Reabertura das atividades econômicas está ocorrendo com restrições. O comércio reabre e as lojas precisam ficar atentas às resoluções, existe um protocolo para o atendimento as clientes, o comportamento dos funcionários dentro do ambiente de trabalho.


Algumas atividades acabam retornando por liminares da Justiça. Agora os supermercados vão ampliar o atendimento para sábados e domingos através dela. Também shoppings estão buscando o retorno via judicial. Outros setores já conquistaram o direito de reabrir pela canetada dos magistrados.

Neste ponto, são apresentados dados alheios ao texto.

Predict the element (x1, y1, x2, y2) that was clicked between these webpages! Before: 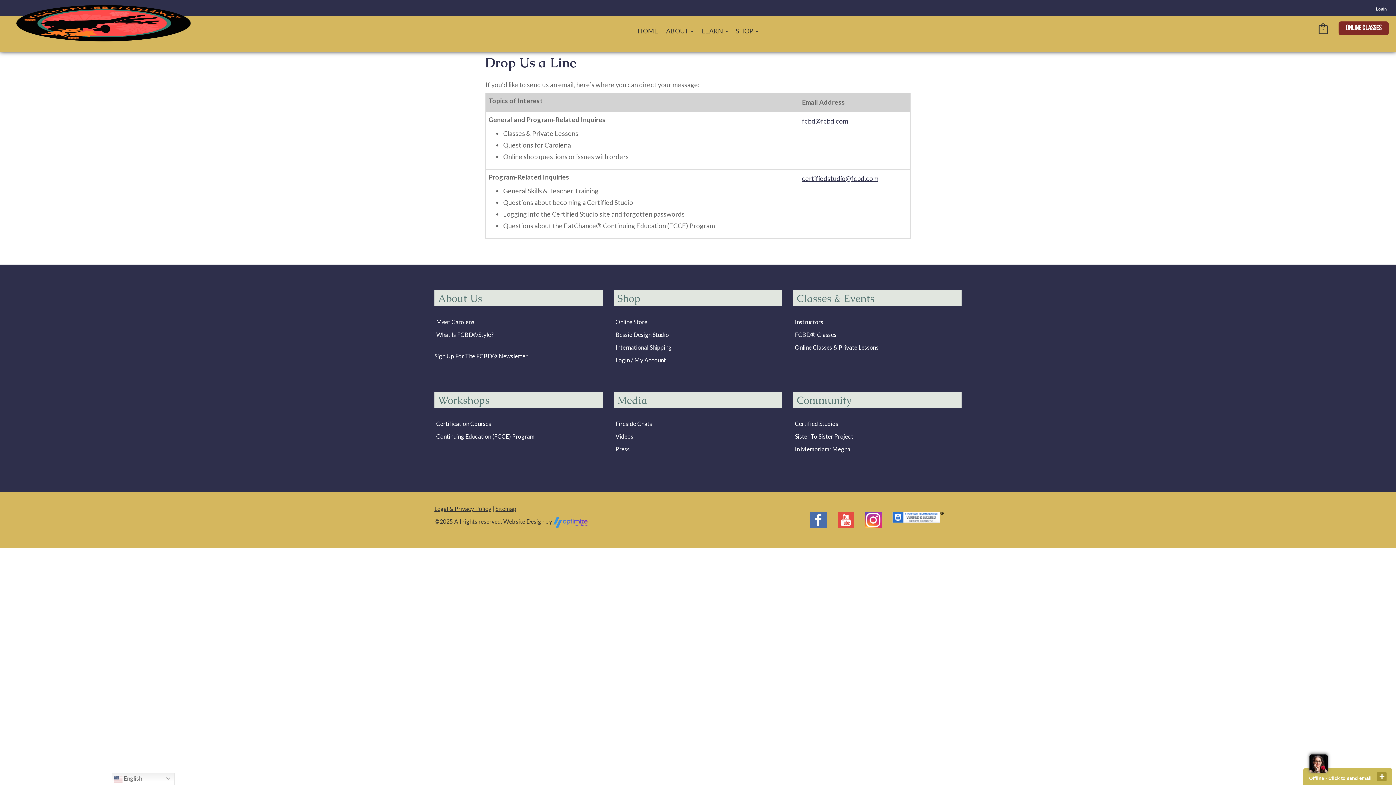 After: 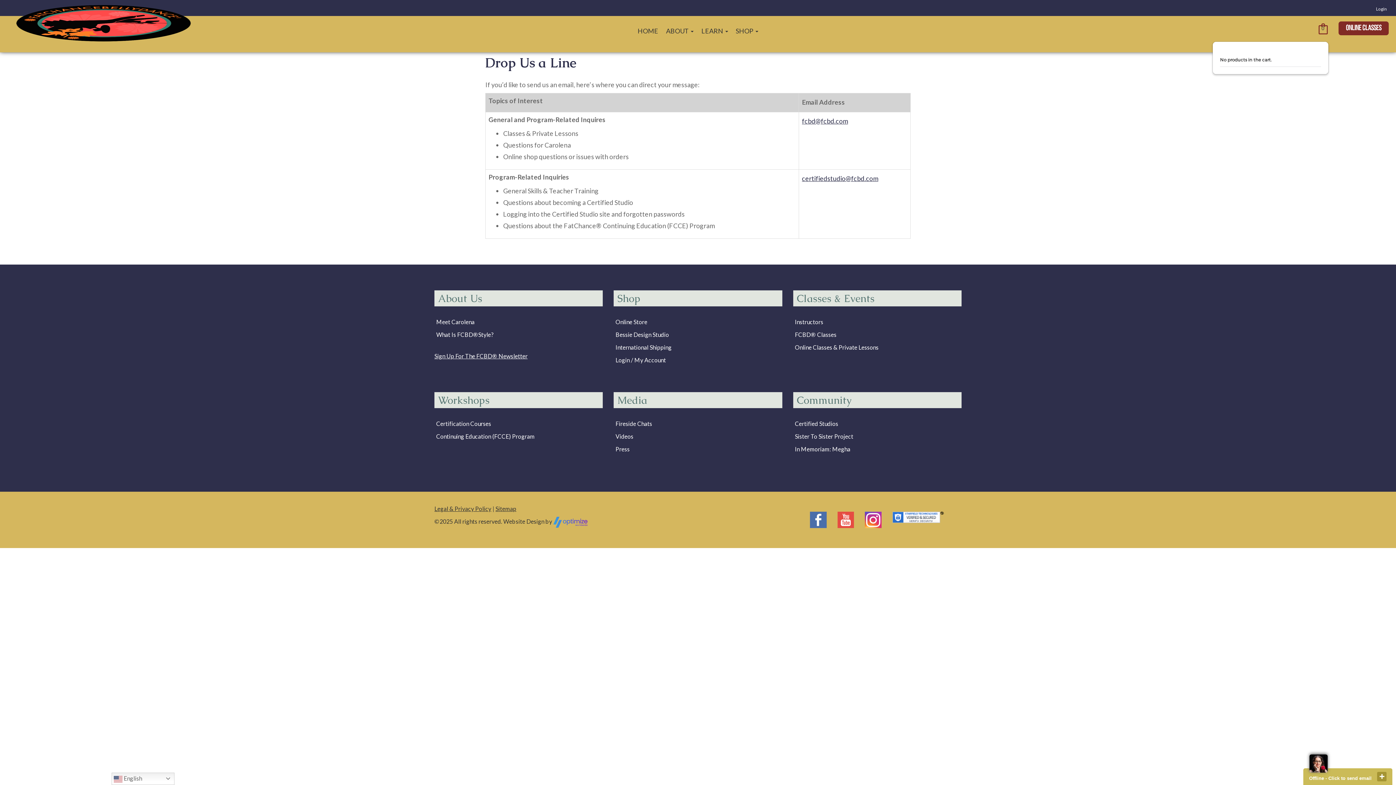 Action: bbox: (1318, 23, 1329, 34) label: 0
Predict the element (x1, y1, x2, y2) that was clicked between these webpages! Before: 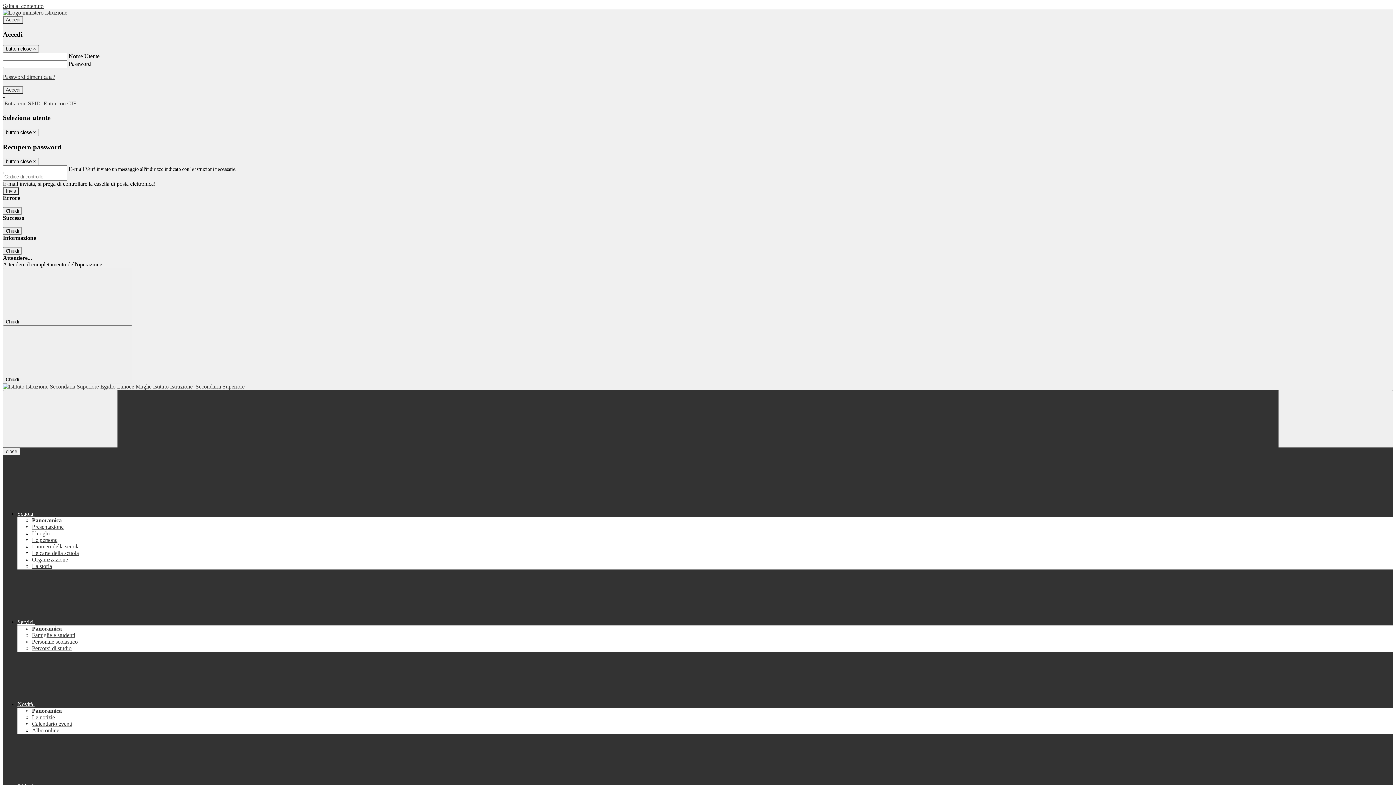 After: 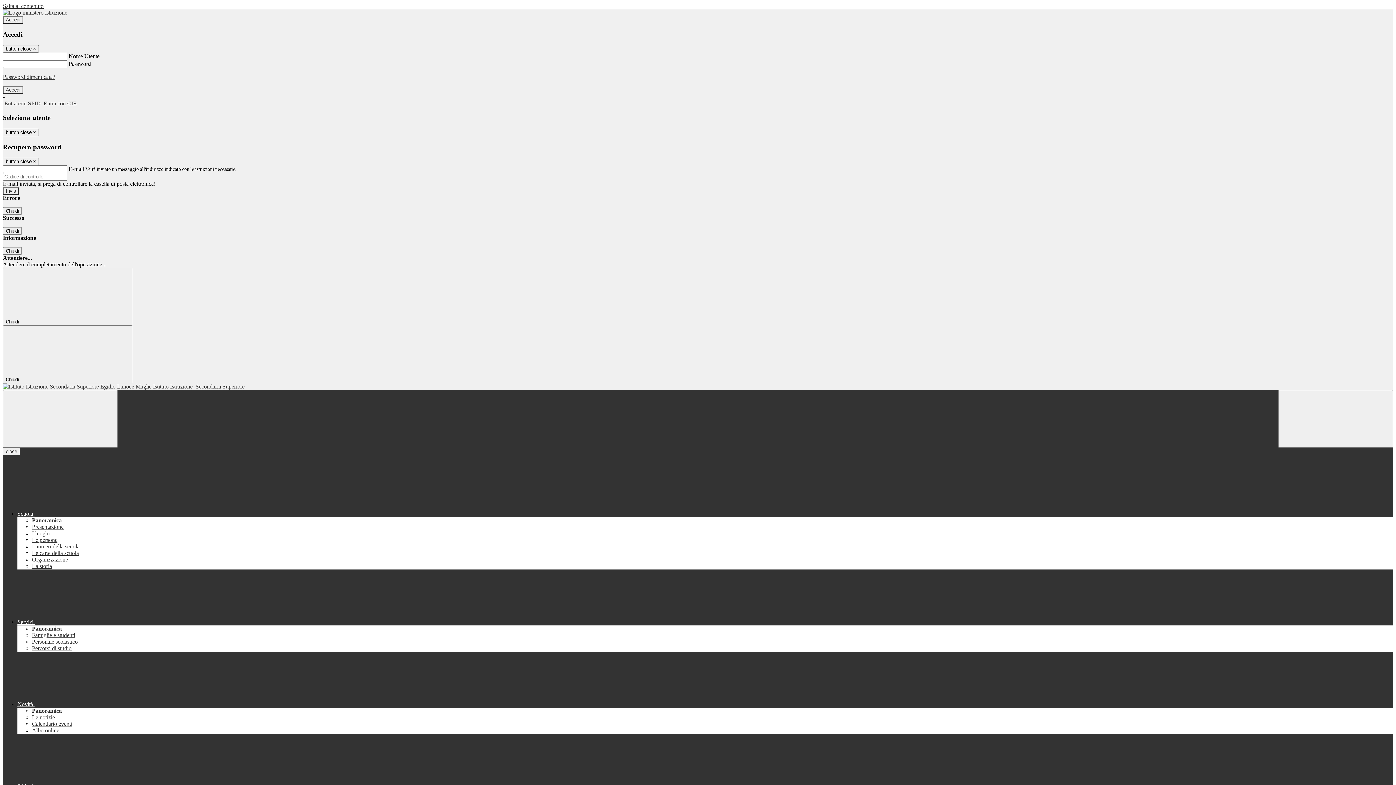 Action: bbox: (32, 556, 68, 563) label: Organizzazione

Este ambiente é o melhor para sairmos da condição em que estamos? Não é o ideal. Deveríamos ter diálogo e consenso. O Judiciário é o meio para resolver os antagonismos em uma democracia. Porém, denuncia a falta de compreensão do problema e de sua resolução através de medidas que demonstre debate e convergência. Não estamos tão unidos em um problema que é comum a todos.


Um dos fatores que dificulta uma resolução pelo diálogo e busca de consenso é a falta de informação e formação. A habilidade de lidar com a crise exige sensibilidade e coerência nos atos. É a relação delicada das lideranças de vários segmentos e a expressão máxima dela na figura do Estado. O governante público tem que saber dialogar com as forças que o sustentam.


A crise expõe o melhor e o pior de nós. Nossas habilidades e limitações ficam evidentes. Nossas intenções também. O jogo do poder tem um preço. Por mais que deve-se emanar do povo. No Brasil, as decisões dos representantes públicos não espelham a necessidade popular muitas vezes. Lembrando da diferença fundamental entre vontade e interesse popular. Nem sempre o que o povo quer o do que necessita.


Quem detém o poder joga com as duas condições. Ao mesmo tempo sabe que é preciso atender as necessidades da população, o que é de seu interesse. No que estamos vivendo, saúde e emprego. A sobrevivência das pessoas está em jogo nos dois sentidos. Por outro lado, a decisão popular se sustenta na vontade, no ato de busca do que lhe convém. O desejo imediato fala mais alto, a visão precária determina o contexto das decisões. Manipular esta vontade em alguns momentos legitima o ato do governante e justifica suas intenções de permanecer no poder.


Todos temos vontades e temos também interesses. Vamos buscar atender o que nos convêm. Porém, governar pessoas requer um olhar muito além de uma percepção precária, sem fundamentos. Exige um olhar sistêmico. Compreender a complexidade do que nos governa e quais as reais necessidades da população.